% mtimesx does a matrix multiply of two inputs (single, double, or sparse)
%******************************************************************************
% 
%  MATLAB (R) is a trademark of The Mathworks (R) Corporation
% 
%  Function:    mtimesx
%  Filename:    mtimesx.m
%  Programmer:  James Tursa
%  Version:     1.10
%  Date:        December 08, 2009
%  Copyright:   (c) 2009 by James Tursa, All Rights Reserved
%
%  This code uses the BSD License:
%
%  Redistribution and use in source and binary forms, with or without 
%  modification, are permitted provided that the following conditions are 
%  met:
%
%     * Redistributions of source code must retain the above copyright 
%       notice, this list of conditions and the following disclaimer.

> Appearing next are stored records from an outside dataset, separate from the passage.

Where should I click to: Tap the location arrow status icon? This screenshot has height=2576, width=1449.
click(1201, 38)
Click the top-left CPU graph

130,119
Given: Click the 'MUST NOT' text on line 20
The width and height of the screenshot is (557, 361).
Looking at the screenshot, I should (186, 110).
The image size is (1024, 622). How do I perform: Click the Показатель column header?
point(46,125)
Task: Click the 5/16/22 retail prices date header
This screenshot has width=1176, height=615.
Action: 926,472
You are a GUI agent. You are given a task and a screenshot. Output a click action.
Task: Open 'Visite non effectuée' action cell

%     * Redistributions in binary form must reproduce the above copyright 
%       notice, this list of conditions and the following disclaimer in 
%       the documentation and/or other materials provided with the distribution
%      
%  THIS SOFTWARE IS PROVIDED BY THE COPYRIGHT HOLDERS AND CONTRIBUTORS "AS IS" 
%  AND ANY EXPRESS OR IMPLIED WARRANTIES, INCLUDING, BUT NOT LIMITED TO, THE 
%  IMPLIED WARRANTIES OF MERCHANTABILITY AND FITNESS FOR A PARTICULAR PURPOSE 
%  ARE DISCLAIMED. IN NO EVENT SHALL THE COPYRIGHT OWNER OR CONTRIBUTORS BE 
%  LIABLE FOR ANY DIRECT, INDIRECT, INCIDENTAL, SPECIAL, EXEMPLARY, OR 
%  CONSEQUENTIAL DAMAGES (INCLUDING, BUT NOT LIMITED TO, PROCUREMENT OF 
%  SUBSTITUTE GOODS OR SERVICES; LOSS OF USE, DATA, OR PROFITS; OR BUSINESS 
%  INTERRUPTION) HOWEVER CAUSED AND ON ANY THEORY OF LIABILITY, WHETHER IN 
%  CONTRACT, STRICT LIABILITY, OR TORT (INCLUDING NEGLIGENCE OR OTHERWISE) 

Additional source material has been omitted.